» Stated problem a
Answer these questions from the article on keeping journalistic research legal:
(i) Which journalist made 2019 news headlines by diving into trash for a story?
(ii) Whom does the article say to speak to immediately about leaked information?
(iii) Under one-party consent, how many people must give recording consent?

START Passage provided

In this post, Writers Write explores the value of a journalist’s research that gets your hands dirty instead of in cuffs.
Journalists and reporters, at least most of them, keep their hands clean and their nails trimmed. Journalism can ask you to get your hands dirty, and dig through sources and data for the good stuff. What’s legal, and what isn’t?
Here’s how journalists can be aware of the legal limitations around what they do.
Dirty Journalism: How Journalists Can Keep Research Legal
When Is Research Legal (Or Not)?
Journalism has rules, and countries have laws. Research should be legal, and you should be sure about it.
If you are unsure about something, look it up. Knowledge is your best weapon in a conflict or dispute, other than the first item to your left.
Don’t proceed through gray areas, and don’t be tempted to take an illegal shortcut. There’s almost always a legal way to verify something, or to find out something else.
Dirty Journalism: 7 Research Tips for Journalists
1. Archive Access
Archive access can give you a lot of information that hides below-the-surface of regular Google results.
Obscure, smaller newspapers (and large ones) all have archives to sift through: you literally never know the extent of what could be found about a topic or person.
The best thing about this is the legality: newspapers archives are a legal playground for research.
2. Public Records
Public records are gold for research, and they’re just as legal as archive access. What is determined to be ‘public record’ varies, but can include birth, death, or marriage records for a city or state.
The International Consortium of Investigative Journalists published this international guide to what can be run as public records (and what can’t).
It’s not just for personal information, but a wishing well worth even more. Public records can include a charity’s financial information, or vital information about shares, shareholders, and value for a company.
Seek and you shall find.
3. Trash Digs
Journalist and editor Mariaan Thamm made 2019 news headlines for a story that required some dirty work: the veteran journalist made a dive for the trash to prove her point and tell the tale.
While she received a lot of flack for it, let’s remember this: it wasn’t illegal, and it still got the story.
Does this mean you should go dig through the trash at your source’s house?
Of course not, and hell no.
It means that – under some, legal circumstances – you can.
4. Leaked Information
‘Leaked’ information is anything that was taken outside of a confidential source, usually by a whistleblower. Always be careful here, because sometimes ‘leaked’ information is illegal or dangerous to overhear, to own, and especially to publish.
A source like this requires a team of journalists and legal professionals: alone, this is risky and very foolish.
Don’t let your common sense go for the smell of a good story.
Protect your source, and speak to a lawyer and editor immediately. Leaked information is like sitting on a volatile, unexploded bomb: get help, and don’t imagine you’ll sit on it for too long before you do.
While groups like Freedom Forum emphasise media freedom, this does not cover consequences, international law everywhere, or the potential risk associated with ‘leaked’ information.
5. One Party Consent (Or Not)
Recorded calls, conversations, and public encounters can be tricky. It depends, once more, on laws in the country you are writing (or sourcing) from. Smart(er) journalists learn the law.
One-party consent means that recording consent (that is, permission) is only required from one person. The opposite of this would be two-party consent, which means that two (or more) parties must give permission for a conversation to be on record.
Recording consent laws determine just how useful information could be, or just how far you can push recorded information for a story.

END Passage provided
START Available data

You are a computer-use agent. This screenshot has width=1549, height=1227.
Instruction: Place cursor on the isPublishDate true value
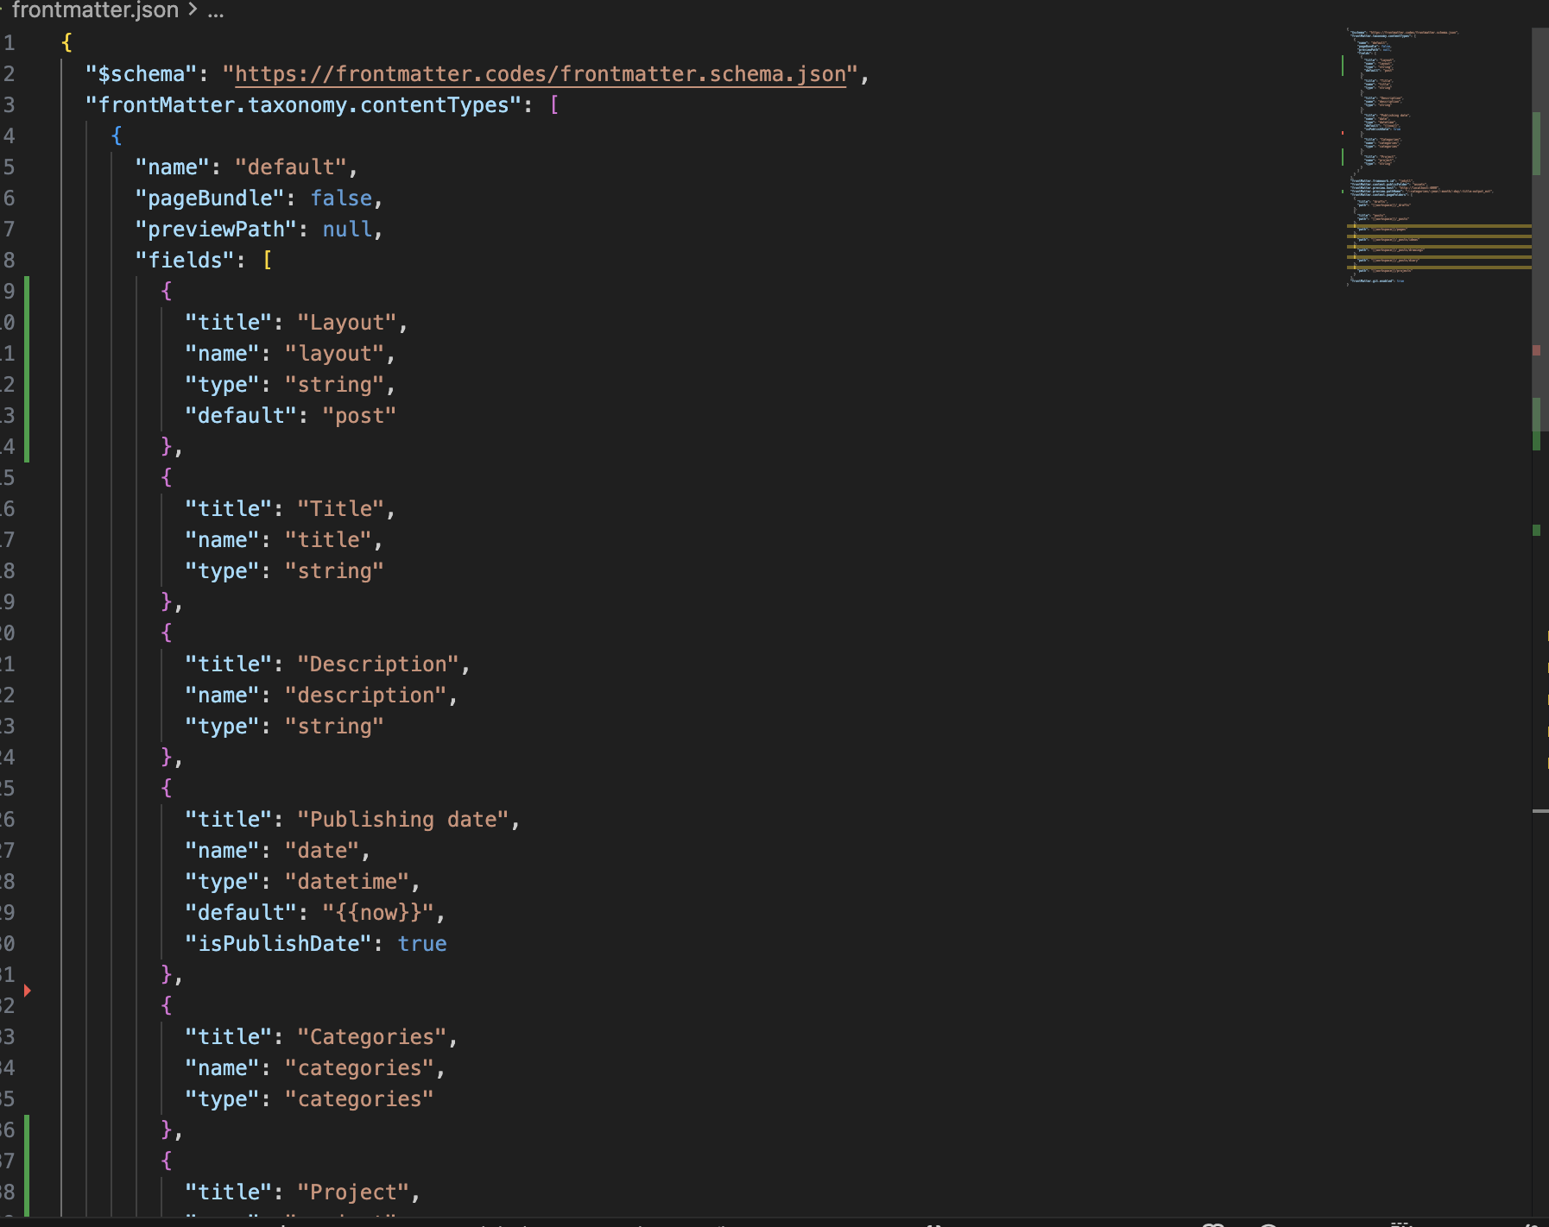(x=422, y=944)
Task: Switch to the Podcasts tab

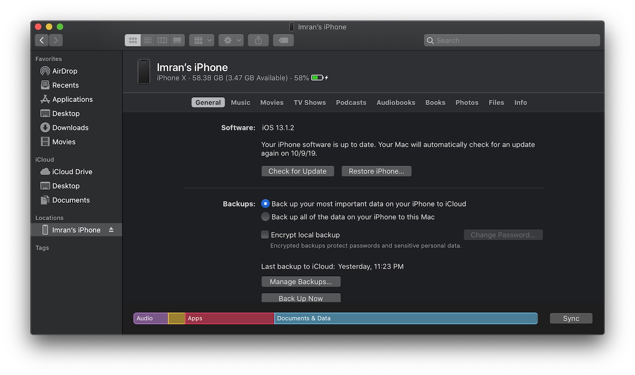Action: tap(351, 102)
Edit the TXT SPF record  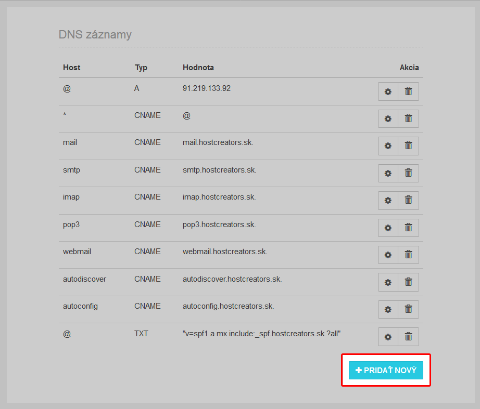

END Available data
START Available data

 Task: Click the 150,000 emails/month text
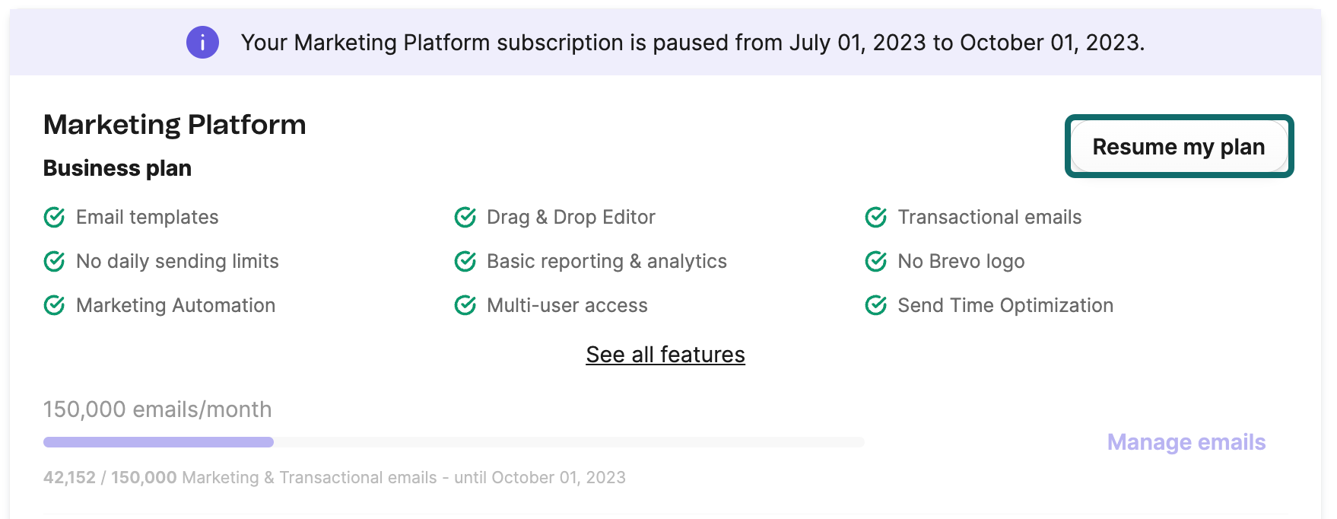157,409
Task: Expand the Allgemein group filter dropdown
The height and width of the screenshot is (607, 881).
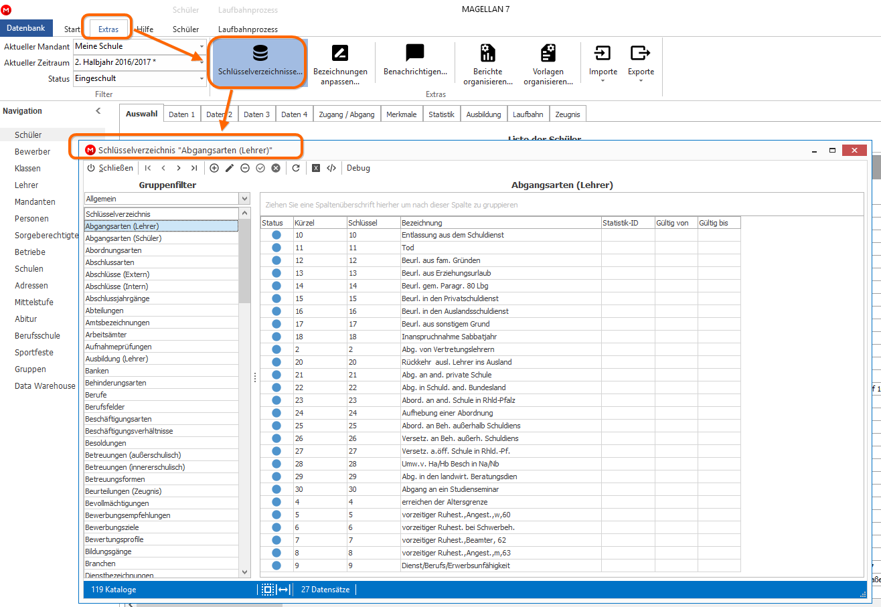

END Available data
START Available data

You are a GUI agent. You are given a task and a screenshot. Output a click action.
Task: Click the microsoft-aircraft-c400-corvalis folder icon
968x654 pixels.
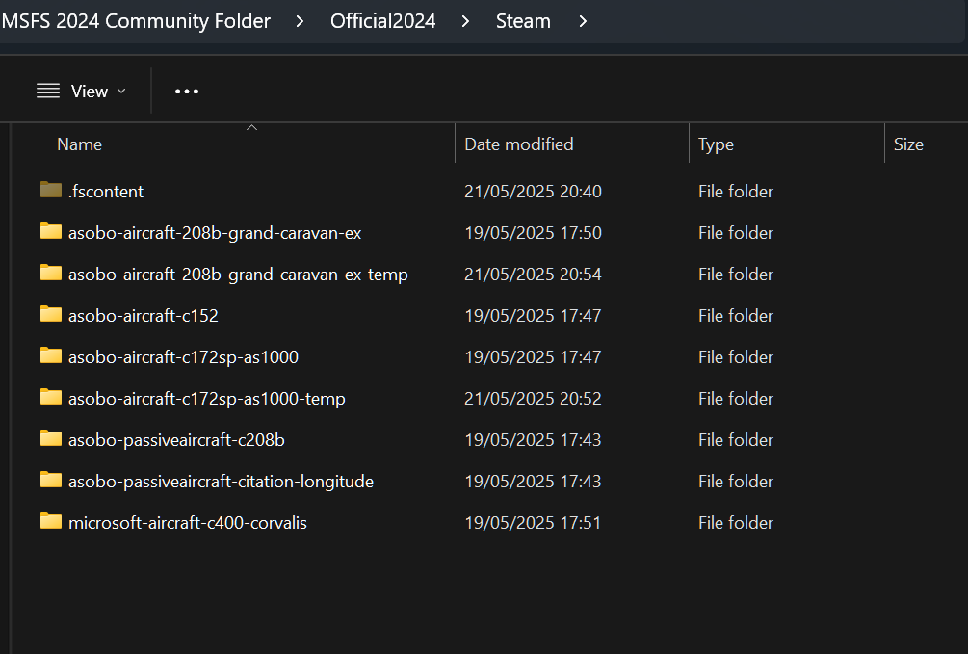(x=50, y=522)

END Available data

» Stated problem b
Render the records as a numbered list, starting at the line that contains "You are a GUI" and stopping after the line that contains "(x=50, y=522)". Skip blank lines and omit the pictures.

» Task answer a
(i) Mariaan Thamm
(ii) A lawyer and an editor
(iii) Only one person

» Task answer b
1. You are a GUI agent. You are given a task and a screenshot. Output a click action.
2. Task: Click the microsoft-aircraft-c400-corvalis folder icon
3. 968x654 pixels.
4. (x=50, y=522)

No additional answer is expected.